Interesting...because the UK was at the vanguard of metal in the late 70s (And earlier) with Sabbath, Deep Purple, and a bit later with Venom, Iron Maiden and the New Wave of British Heavy Metal. Then skip ahead five or ten years and Napalm Death, Bolt Thrower and Carcass were again at the vanguard of truly groundbreaking heavy bands- the birth of grindcore, Earache Records and the late 80s/early 90s extreme underground death metal.

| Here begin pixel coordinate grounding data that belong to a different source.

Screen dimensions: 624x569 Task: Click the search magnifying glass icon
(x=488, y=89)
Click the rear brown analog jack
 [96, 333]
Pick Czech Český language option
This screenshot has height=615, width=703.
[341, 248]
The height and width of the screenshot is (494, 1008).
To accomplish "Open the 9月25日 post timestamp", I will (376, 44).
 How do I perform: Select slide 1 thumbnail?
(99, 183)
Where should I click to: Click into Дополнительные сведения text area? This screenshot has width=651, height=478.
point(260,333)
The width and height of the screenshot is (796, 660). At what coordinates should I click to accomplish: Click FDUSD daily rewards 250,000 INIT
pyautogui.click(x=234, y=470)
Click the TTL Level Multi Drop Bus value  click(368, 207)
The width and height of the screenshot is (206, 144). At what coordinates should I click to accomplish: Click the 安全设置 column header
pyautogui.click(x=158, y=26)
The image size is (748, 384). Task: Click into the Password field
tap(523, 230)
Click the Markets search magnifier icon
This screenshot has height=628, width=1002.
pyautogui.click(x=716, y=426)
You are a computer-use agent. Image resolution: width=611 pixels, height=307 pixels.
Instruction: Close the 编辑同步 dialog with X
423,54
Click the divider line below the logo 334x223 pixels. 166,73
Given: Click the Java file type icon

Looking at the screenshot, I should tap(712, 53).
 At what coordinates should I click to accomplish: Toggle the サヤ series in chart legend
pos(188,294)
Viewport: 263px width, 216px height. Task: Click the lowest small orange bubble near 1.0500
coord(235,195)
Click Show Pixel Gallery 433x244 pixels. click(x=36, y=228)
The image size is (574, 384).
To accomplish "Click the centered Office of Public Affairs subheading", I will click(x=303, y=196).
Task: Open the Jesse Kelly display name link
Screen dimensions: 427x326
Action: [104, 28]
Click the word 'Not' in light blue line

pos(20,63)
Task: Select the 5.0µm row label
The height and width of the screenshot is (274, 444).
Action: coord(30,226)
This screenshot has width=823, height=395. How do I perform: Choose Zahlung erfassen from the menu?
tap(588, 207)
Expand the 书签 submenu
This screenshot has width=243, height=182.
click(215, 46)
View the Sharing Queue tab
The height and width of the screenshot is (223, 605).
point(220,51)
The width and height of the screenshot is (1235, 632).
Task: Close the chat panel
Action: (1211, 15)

In between you had Onslaught, Sacrilege UK, Sabbat and a few other rather forgettable bands. Aside from the three I just mentioned, none of the rest were particularly memorable. Not saying they weren't GOOD, but... as mentioned in previous posts, there were a lot of bands just trying to imitate Metallica and Anthrax. And while some of them were decent to very good, they just weren't really groundbreaking in the way that, say, Venom and Maiden were in the early 80s (and Carcass, Blot Thrower and Napalm were in the late 80's.) They were just too generic. Even Onslaught's third album tried to go all technical thrash and wasn't as distinctive or interesting as their first two.

There probably were a few really great bands from there which simply didn't get the exposure they should have. I have never heard of Detritus, and while Ive heard OF Deathwish I never sampled their music.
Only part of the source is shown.